Let me rephrase, can you at least look at that situation and go, Okay, this can happen to anyone? These situations are going to happen.
Let me say this: I have zero regrets about not doing the movie. Zero. The only thing I regret is the time wasted, my time and Joe Cornish’s time wasted. That’s all I regret.
Right, it’s been since 2013 we got an Edgar Wright movie until now…
But I have no regrets about not doing the movie. I still get paid for the writing residuals. People shouldn’t cry for me too much. But it’s like, I got to make an original movie instead, and I feel happy about that.

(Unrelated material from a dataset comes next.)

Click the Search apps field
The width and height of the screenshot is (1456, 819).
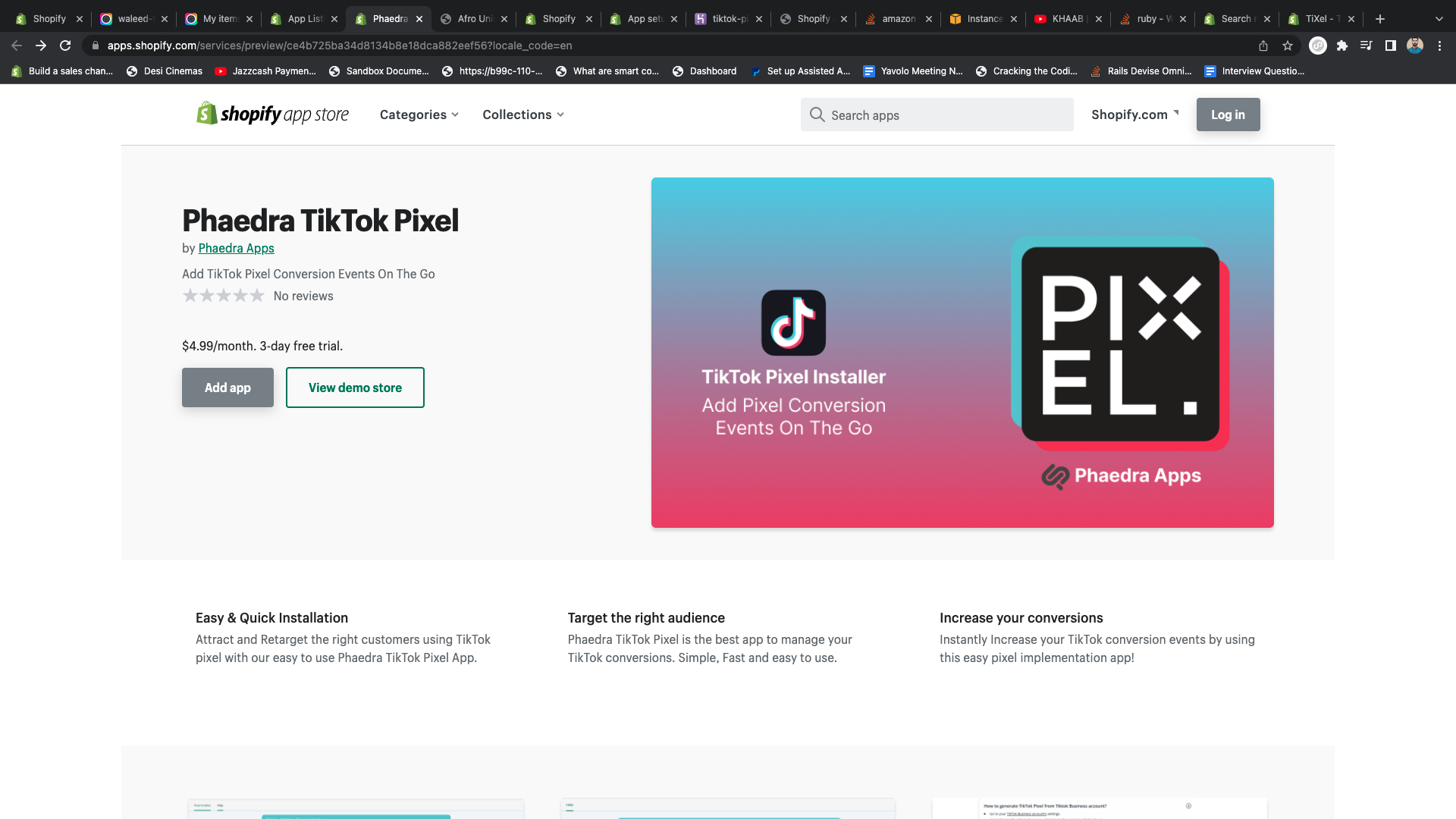[x=937, y=115]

And I think that’s the reason, people who admire your work know it’s been a while since we got a movie from you because of all this…
Yeah. I mean, hopefully, it won’t be another three or four years until the next one.
What do you want to do next? I don’t recall seeing anything announced?
Nope. But the thing is, when you’re making original movies, you’re not on anybody’s schedule. It’s sort of like Baby Driver is something that you have to sort of will it into existence yourself. It’s not like an X-Men movie, which already has a release date and they just have to find a director. It’s like, Baby Driver does not exist unless you make it happen. Do you know what I mean? So the kind of movies that I make are not on the schedule. They’re not on the release calendar.
But that’s going to be the way it is for you going forward? Original projects?
I guess so. I mean, I’d be a fool to say that I would never do a franchise movie. And I won’t say that. Because, you know, who knows? So I don’t know exactly what’s next. However, what people forget – and it’s almost like the studio forget as well – is that Star Wars in 1977 was an original screenplay. Alien in 1979 was an original screenplay. Back to the Future in 1985 was an original screenplay.
Terminator was an original screenplay in 1984. So at some point, studios have to start investing in more franchise-starters. I mean, you don’t even have to think about it in that way. It’s like, just start investing in more original movies. Because in 1988 when they made the first Die Hard, nobody at Fox was sitting there with a whiteboard saying, “So we have five movies mapped out for John McClane and in the third one, we meet…”
Yeah. You know, “so in the fifth one he goes to Russia…”
To rescue his son…
And I don’t say this in terms of like, I’m not going to give an example…
Well, I will. The one that comes to mind is the Dark Universe, instead of doing six of them, why not just make one good one that people like and then see what happens?
But then on the flipside, the same studio made Get Out, which is an original movie that made more money than King Kong, which is incredible. I think the thing is, studios need to stop thinking of original movies as side bets and just invest as much time and energy into original movies as the franchise movies. I mean, they can coexist. I’m not saying don’t do franchise movies. It’s just, like, do both.